El gobierno parece haberle tomado el gusto a su proclamación del estado de alarma y acaricia la idea de prolongarlo, si las circunstancias lo hiciesen oportuno, es decir, si, como hasta ahora, no se le ocurre algo mejor. Que unos centenares de controladores persuadidos de su fuerza y literalmente enloquecidos, hayan sido capaces de forzar al gobierno a proclamar el estado de alarma, algo que nunca había sucedido en los anales de la democracia española, indica muy claramente las graves limitaciones en cuanto a capacidad e iniciativa que aquejan a este gobierno falsamente renovado, porque su presidente sigue al frente de la mesa del consejo de ministros. Nadie razonable puede exculpar a los controladores, y hay que esperar que recaigan sobre ellos las sanciones ejemplares que prevea la legislación. Los controladores, sin embargo, no están sometidos al escrutinio político, y es el conjunto de las acciones del gobierno en relación con la situación de base y en relación con el conflicto presente el que merece ser sometido a disección sin que debamos dejarnos impresionar por las solemnes proclamas que el gobierno ha ido realizando para envolver en una nube de buenas intenciones una actuación, cuando menos, notoriamente imprudente, burda e improvisada. Son muy numerosas las voces autorizadas que advierten que el decreto de estado de alarma puede ser radicalmente inconstitucional, pero, aún sin pronunciarnos sobre ese extremo, parece evidente que el gobierno ha querido tapar con gruesos brochazos su incapacidad para evitar que se produjese una situación de caos como la del último fin de semana. No se elige un gobierno para que se dedique a ganarle pulsos a colectivos mesiánicos, o para que haga exhibición de la panoplia de recursos legales que tiene a su alcance ante cualquier conflicto. Lo que cabe esperar de un gobierno es que sepa afrontar las dificultades antes de que se haga inevitable el conflicto, antes que la cerrazón de algunos pueda causa daños irreparables al conjunto de los ciudadanos, y eso, este gobierno no ha sabido hacerlo. Conforme a su oportunismo habitual, el gobierno se ha dejado deslizar por el camino fácil; en lugar de enfrentarse al desafío de los controladores con firmeza y paciencia, parece haber preferido un escenario en el que pueda producirse un escarmiento, si es que finalmente no acaba escaldado en los tribunales.

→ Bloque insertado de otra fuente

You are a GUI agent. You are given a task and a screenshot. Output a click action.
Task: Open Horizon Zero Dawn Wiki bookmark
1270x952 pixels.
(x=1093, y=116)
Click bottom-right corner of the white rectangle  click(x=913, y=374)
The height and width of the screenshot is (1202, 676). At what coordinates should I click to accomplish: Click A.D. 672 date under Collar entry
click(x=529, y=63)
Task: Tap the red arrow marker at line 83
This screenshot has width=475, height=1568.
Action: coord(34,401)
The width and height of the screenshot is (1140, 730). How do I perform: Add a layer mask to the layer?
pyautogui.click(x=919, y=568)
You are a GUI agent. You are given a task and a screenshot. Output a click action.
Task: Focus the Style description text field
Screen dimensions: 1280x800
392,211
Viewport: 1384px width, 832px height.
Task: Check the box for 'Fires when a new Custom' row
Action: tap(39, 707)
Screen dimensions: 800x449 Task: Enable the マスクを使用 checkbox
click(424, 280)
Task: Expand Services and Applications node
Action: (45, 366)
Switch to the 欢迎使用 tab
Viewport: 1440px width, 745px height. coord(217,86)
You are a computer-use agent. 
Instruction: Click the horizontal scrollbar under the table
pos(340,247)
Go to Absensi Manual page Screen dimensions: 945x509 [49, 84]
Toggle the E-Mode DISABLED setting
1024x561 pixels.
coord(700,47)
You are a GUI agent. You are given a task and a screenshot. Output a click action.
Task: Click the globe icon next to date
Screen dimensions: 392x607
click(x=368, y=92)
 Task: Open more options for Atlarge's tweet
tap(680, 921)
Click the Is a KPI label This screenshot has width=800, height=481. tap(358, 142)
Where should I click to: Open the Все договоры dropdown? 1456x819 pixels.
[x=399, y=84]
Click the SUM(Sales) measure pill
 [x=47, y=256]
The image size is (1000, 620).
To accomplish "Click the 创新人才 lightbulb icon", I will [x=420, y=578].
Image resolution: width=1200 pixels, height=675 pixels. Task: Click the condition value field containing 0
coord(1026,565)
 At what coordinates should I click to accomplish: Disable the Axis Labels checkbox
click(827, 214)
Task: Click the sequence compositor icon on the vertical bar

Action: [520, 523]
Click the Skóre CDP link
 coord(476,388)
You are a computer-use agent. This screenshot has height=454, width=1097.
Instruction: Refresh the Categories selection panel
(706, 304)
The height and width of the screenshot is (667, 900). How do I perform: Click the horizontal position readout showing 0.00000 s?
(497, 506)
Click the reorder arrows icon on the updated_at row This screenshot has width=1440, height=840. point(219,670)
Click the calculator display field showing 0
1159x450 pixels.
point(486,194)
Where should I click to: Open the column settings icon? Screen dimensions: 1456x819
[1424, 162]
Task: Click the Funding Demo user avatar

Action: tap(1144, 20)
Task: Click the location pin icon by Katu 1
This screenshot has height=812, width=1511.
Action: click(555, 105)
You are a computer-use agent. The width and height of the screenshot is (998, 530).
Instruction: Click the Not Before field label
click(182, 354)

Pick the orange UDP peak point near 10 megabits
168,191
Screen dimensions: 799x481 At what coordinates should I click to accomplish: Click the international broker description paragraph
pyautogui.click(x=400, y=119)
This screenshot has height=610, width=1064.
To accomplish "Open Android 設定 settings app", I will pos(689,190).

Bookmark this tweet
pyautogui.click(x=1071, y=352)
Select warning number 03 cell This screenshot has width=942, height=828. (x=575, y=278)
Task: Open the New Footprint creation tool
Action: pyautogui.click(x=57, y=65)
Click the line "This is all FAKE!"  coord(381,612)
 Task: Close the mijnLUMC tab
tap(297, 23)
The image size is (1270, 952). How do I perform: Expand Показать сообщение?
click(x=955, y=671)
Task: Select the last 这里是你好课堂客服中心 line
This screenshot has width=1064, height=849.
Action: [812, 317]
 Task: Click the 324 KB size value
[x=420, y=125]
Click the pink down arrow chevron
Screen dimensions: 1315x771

No se trata solo de que las medidas de gobierno bordeen la constitucionalidad, sino de que este gobierno no sabe actuar más que a trompicones, es incapaz de trazar una estrategia minuciosa y seguirla paso a paso sin trastabillarse. Nos parece muy peligroso y altamente significativo que este gobierno haya decidido dar un golpe sobre la mesa y refugiarse en la legislación militar. Mucho antes de llegar ahí, tendría que haber acometido una serie de reformas legales, la ley de huelga, por ejemplo, en la que estuviesen perfectamente previstos escenarios como el que hemos vivido, pero seguramente sus prejuicios ideológicos y sus alianzas sindicales le impedirán hacer tal cosa, con grave quebranto del interés y los derechos de todos los españoles.
El gobierno ha procedido con notoria imprudencia, con la precipitación propia de quien no conoce bien sus recursos, y ha puesto en peligro la integridad del ordenamiento legal con la excusa fácil de la eficacia; se trata de un precedente muy peligroso que crea, efectivamente, alarma, conscientes como somos de los abundantes tics totalitarios del gobierno.